Hélicoptères Chinook sur le HMS Queen Elizabeth (© ACA)
Les limites du concept de bâtiment hybride
Cette approche parait très intelligente et moins coûteuse que le concept traditionnel prévalant par exemple dans la marine française, avec un porte-avions dédié à l’aviation embarquée et des bâtiments de projection et de commandement pour les opérations aéromobiles. Mais la réalité sera sans doute différente. D’abord, les BPC français cumulent également des capacités de débarquement, la cohabitation sur une même plateforme des unités amphibies et du groupe d’hélicoptères paraissant plus pertinente. La mise en œuvre de ces moyens impose en effet de se rapprocher de la côte, ce qui n’est pas vraiment conseillé pour un porte-avions, surtout dans les cas des Britanniques, dont les futurs bâtiments sont bien moins protégés contre les coups adverses que ne peut l’être une unité comme le Charles de Gaulle. Bien que ce dernier puisse également servir le cas échéant de porte-hélicoptères, le conserver uniquement dans sa fonction de porte-avions permet, en outre, de maintenir la capacité de projection de puissance aérienne à son meilleur niveau, avec un concept d’emploi spécialisé auquel ne peut prétendre un bâtiment « hybride ». Enfin, pour les missions classiques où les fonctions d’un BPC sont suffisantes, l’emploi d’un porte-avions parait surdimensionné et sera bien plus coûteux pour la Royal Navy, qui sera contrainte de déployer en toutes circonstances des mastodontes de 65.000 tonnes alors que son homologue française peut, dans la majeure partie des cas, se contenter de ses trois BPC de 21.000 tonnes, armés par un équipage trois fois moindre et capables de mettre en œuvre une vingtaine d’hélicoptères, sans compter les troupes embarquées, les véhicules et les engins de débarquement.

Le BPC français Mistral (© EMA)
En définitive, les futurs HMS Queen Elizabeth et HMS Prince of Wales n’auront peut-être de porte-avions que le nom et ne sauraient être comparés à leurs homologues américains et français, dont la puissance de feu sera bien supérieure. Non seulement du fait qu’ils disposent d’une capacité de frappe nucléaire, mais aussi parceque les avions catapultés ont de toute façon une allonge et une capacité d’emport en armement plus importantes. Enfin, le gouvernement britannique n’a pas tiré les leçons des pertes de compétences liées à la fusion des moyens de la RAF et de la Fleet Air Arm. En effet, il est toujours prévu que des pilotes de la Royal Navy, mais aussi de la RAF, soient aux commandes des F-35B appelés à embarquer sur les nouveaux porte-avions. Le parc d’appareil restera commun aux marins et aviateurs, le Royaume-Uni prévoyant l’acquisition de 138 F-35B pour l’ensemble de ses forces.

========================

Travail demandé: Pourriez-vous prolonger le texte sur les futurs porte-avions britanniques en reprenant après sa dernière phrase ?

Bloc de données:
========================

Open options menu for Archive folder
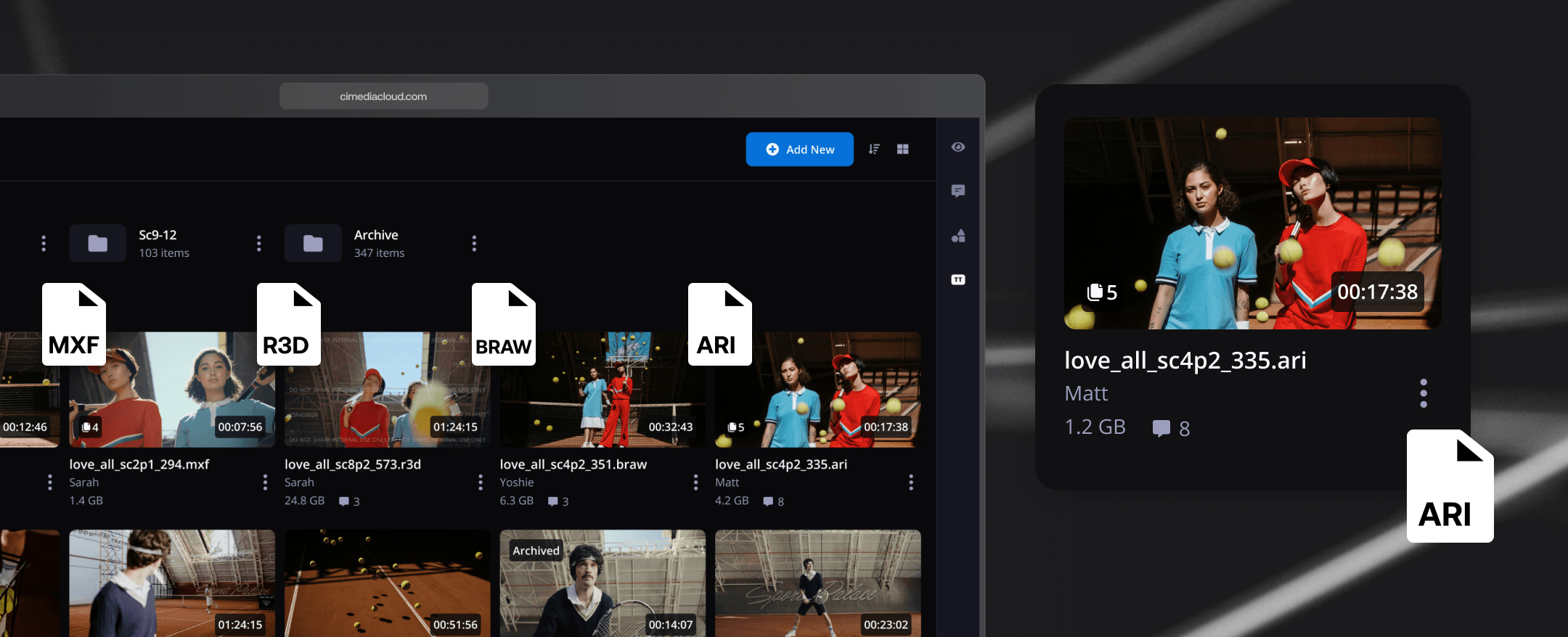1568x637 pixels. click(474, 244)
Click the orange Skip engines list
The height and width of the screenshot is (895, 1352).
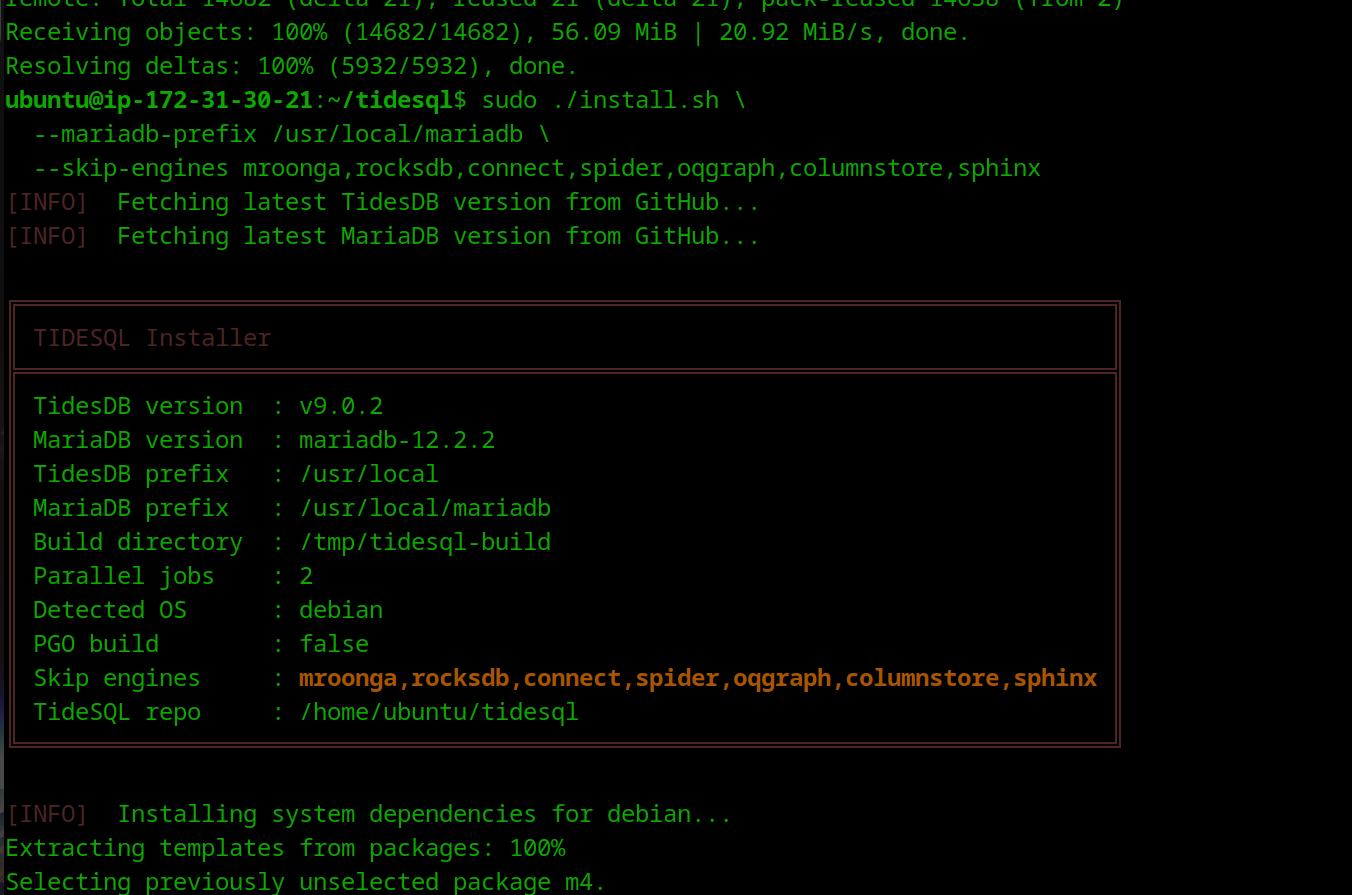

========================

Réponse proposée:
La propulsion, l’armement et les équipements
Le Royaume-Uni ne souhaitant pas, comme les Etats-Unis et la France, recourir à une propulsion nucléaire pour ses nouveaux porte-avions, un important travail a été mené sur la motorisation afin de permettre aux bâtiments de disposer d’un ensemble propulsif optimisé et offrant une très grande autonomie. Dans cette perspective, une
propulsion intégrée tout-électrique, développée par Power Conversion (ex-Converteam), a été retenue. Le bâtiment est doté de deux lignes d’arbres s’achevant par une hélice de 33 tonnes, l’entrainement étant assuré par deux moteurs électriques asynchrones (Advanced Induction Motors – AIM). L’appareil propulsif comprend aussi quatre diesel-générateurs Wärtsilä, ainsi que deux turbines à gaz MT30 de Rolls-Royce, la puissance totale développée atteignant 110 MW. Les bâtiments pourront, ainsi, dépasser la vitesse de 25 nœuds, leur autonomie allant jusqu’à 10.000 milles, de quoi rallier sans ravitaillement l’Atlantique sud ou l’Est de l’océan Indien.

Moteur AIM (© BAE SYSTEMS)

Turbine à gaz MT30 (© ROLLS-ROYCE)

L'une des deux hélices du HMS Queen Elizabeth (© ROLLS-ROYCE)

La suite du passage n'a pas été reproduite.